- [GIVEN EXERCISE 1]
In the blog post, where did the family have lunch on the strip in Austin?

- [EXTRACT]
At my age, I really need to hone in on the one (or two) things that I do best. Being the "Jack of All Trades" is fine, but I should at least be the master of one, right?

Monday, October 5, 2009

The Eyes of Texas Are Upon You...




A few weekends ago, we surprised the boys with a weekend trip to Austin to see their favorite football team...the Texas Longhorns.
We toured the campus, which meant lots of walking, and even stopped on the strip to have lunch at Texadelphia. The hubby and I enjoyed the fabulous cheesteak sandwiches with mustard blend sauce, but the boys stuck with their favorite...chicken strips and fries.
We bought a few goodies from the Co-Op and made the long trek over to the stadium. We spent the next several hours trying to keep cool. The boys learned all of the UT game chants and cheers. I think JB's favorite included the phrase "...give 'em Hell", but he dared not say it!
Believe it or not, I even wore a Longhorn shirt. I've never owned one and it will likely become a yard shirt or pajama top; nevertheless, my crew had fun and it was nice to do something out of the ordinary.
The creme de la creme (for me anyway) was our stop at the Coach outlet store afterwards. Few things make a girl happier than pretty shoes and a nice handbag!

Monday, August 24, 2009

School is Cool

The boys are back in school and I'm hoping and praying for a better school year! With a quiet house, I can only imagine how much time I'll have on my hands. This is my second post for the day! When was the last time that happened??

The afternoons will be hairy, but for now my hubby is home to help with the transition. Here's to a great school year!!

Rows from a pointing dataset
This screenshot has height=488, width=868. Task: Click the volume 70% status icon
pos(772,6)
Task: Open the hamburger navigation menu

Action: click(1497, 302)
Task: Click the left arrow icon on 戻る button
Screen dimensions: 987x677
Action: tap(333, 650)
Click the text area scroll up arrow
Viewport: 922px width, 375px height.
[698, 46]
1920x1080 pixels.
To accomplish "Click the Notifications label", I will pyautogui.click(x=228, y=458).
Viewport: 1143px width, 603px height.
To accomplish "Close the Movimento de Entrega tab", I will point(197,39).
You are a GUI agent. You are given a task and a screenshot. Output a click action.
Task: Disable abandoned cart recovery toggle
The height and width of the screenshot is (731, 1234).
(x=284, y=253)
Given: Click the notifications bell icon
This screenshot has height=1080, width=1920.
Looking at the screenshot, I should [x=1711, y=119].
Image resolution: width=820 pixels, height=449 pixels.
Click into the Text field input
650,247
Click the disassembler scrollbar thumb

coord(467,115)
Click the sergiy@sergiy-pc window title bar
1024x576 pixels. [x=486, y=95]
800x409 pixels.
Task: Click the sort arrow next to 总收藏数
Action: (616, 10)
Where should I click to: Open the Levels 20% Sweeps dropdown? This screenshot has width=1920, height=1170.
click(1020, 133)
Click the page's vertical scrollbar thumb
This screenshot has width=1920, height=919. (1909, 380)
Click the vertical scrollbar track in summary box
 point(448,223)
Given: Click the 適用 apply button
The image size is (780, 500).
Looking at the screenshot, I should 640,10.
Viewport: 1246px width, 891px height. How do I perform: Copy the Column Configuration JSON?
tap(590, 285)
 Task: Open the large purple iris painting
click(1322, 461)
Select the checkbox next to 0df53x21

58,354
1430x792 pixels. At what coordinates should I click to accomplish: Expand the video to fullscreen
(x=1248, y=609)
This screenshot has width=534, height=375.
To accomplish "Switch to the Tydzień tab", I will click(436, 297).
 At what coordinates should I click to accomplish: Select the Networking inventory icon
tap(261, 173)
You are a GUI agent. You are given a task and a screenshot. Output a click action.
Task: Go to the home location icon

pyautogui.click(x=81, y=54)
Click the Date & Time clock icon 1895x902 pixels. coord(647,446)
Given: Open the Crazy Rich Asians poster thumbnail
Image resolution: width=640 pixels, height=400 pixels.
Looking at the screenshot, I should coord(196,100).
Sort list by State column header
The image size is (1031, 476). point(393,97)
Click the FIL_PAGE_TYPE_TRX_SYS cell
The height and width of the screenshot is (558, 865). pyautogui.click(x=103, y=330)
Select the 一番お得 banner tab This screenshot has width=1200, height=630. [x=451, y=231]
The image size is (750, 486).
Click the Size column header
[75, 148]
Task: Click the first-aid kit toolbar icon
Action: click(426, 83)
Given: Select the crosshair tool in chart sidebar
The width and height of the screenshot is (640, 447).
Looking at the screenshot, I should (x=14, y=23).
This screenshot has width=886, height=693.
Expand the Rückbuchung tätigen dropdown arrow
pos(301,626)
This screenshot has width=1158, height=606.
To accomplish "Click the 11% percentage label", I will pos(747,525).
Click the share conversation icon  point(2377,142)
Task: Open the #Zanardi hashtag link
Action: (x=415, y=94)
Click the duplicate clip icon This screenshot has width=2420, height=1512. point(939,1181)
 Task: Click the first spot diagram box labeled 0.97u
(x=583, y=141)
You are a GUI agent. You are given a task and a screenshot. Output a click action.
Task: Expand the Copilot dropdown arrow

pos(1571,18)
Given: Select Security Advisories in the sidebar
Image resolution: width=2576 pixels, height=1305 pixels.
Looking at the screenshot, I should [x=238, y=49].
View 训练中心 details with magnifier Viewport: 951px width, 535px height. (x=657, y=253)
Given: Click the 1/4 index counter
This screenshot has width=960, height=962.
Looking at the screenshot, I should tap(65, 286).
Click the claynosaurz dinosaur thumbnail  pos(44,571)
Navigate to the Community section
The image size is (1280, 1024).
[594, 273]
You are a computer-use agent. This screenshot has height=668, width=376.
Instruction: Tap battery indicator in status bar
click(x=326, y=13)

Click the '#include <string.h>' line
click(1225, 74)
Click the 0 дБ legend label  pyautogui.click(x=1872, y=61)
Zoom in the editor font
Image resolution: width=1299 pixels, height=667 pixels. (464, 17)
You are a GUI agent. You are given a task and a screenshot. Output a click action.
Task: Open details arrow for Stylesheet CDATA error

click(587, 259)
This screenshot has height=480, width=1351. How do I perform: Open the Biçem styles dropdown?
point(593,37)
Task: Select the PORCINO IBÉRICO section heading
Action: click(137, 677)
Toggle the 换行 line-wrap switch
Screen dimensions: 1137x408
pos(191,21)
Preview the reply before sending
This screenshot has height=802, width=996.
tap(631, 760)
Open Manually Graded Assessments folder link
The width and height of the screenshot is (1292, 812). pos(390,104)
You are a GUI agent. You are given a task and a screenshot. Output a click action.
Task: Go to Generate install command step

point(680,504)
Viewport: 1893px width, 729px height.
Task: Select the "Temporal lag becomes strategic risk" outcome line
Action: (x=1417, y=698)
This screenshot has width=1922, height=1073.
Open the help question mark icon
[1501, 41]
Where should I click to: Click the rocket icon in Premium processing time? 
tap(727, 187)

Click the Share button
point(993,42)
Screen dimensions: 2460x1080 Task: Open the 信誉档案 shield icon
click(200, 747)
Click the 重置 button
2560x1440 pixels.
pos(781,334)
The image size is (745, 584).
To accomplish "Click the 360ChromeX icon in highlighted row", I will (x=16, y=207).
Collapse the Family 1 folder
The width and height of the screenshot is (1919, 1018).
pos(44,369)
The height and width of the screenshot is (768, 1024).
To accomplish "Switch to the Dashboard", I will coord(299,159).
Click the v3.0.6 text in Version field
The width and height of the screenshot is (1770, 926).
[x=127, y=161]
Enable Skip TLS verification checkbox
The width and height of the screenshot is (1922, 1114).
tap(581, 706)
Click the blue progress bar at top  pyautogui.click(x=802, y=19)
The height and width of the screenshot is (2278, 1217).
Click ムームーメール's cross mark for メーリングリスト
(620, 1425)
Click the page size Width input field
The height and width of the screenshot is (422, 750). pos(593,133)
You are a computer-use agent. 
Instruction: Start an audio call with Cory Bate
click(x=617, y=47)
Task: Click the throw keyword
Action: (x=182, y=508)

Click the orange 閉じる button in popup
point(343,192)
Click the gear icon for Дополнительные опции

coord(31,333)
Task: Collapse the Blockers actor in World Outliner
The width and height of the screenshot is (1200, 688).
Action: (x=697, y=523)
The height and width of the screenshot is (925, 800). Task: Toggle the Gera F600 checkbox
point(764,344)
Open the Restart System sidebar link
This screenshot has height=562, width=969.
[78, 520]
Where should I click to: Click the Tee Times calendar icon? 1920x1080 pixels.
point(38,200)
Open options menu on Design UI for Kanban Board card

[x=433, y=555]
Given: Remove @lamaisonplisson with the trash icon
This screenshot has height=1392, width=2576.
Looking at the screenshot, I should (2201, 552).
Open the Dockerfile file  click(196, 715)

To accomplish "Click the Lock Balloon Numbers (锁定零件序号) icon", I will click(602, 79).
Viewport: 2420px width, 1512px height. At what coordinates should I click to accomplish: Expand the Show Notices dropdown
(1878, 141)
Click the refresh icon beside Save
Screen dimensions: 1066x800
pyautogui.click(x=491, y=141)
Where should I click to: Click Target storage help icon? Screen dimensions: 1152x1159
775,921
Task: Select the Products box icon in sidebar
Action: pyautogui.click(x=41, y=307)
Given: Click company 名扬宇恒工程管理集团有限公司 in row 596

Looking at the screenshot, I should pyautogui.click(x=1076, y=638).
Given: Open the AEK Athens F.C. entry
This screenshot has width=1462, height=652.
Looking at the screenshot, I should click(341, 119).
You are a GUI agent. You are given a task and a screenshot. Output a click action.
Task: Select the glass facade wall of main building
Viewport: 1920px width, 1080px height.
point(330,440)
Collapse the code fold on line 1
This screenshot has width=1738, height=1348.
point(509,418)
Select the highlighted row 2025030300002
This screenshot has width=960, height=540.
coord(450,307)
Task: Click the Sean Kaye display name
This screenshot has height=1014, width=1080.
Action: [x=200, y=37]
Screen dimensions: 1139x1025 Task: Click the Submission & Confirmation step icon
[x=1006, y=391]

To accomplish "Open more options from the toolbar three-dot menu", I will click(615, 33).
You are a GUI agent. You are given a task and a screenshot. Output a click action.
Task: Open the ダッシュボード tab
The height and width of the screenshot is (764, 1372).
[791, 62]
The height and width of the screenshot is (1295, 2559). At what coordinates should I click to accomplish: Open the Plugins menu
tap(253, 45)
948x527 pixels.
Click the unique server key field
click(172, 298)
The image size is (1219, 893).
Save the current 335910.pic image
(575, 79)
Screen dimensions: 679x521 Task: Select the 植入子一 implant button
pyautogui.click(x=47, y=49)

- [GIVEN EXERCISE 2]
Copy the rows verbatim, starting at the first row and ending at the line that contains "Action: (616, 10)".

- [COMPLETE ANSWER 1]
They had lunch at Texadelphia.

- [COMPLETE ANSWER 2]
This screenshot has height=488, width=868. Task: Click the volume 70% status icon
pos(772,6)
Task: Open the hamburger navigation menu

Action: click(1497, 302)
Task: Click the left arrow icon on 戻る button
Screen dimensions: 987x677
Action: tap(333, 650)
Click the text area scroll up arrow
Viewport: 922px width, 375px height.
[698, 46]
1920x1080 pixels.
To accomplish "Click the Notifications label", I will pyautogui.click(x=228, y=458).
Viewport: 1143px width, 603px height.
To accomplish "Close the Movimento de Entrega tab", I will point(197,39).
You are a GUI agent. You are given a task and a screenshot. Output a click action.
Task: Disable abandoned cart recovery toggle
The height and width of the screenshot is (731, 1234).
(x=284, y=253)
Given: Click the notifications bell icon
This screenshot has height=1080, width=1920.
Looking at the screenshot, I should [x=1711, y=119].
Image resolution: width=820 pixels, height=449 pixels.
Click into the Text field input
650,247
Click the disassembler scrollbar thumb

coord(467,115)
Click the sergiy@sergiy-pc window title bar
1024x576 pixels. [x=486, y=95]
800x409 pixels.
Task: Click the sort arrow next to 总收藏数
Action: (616, 10)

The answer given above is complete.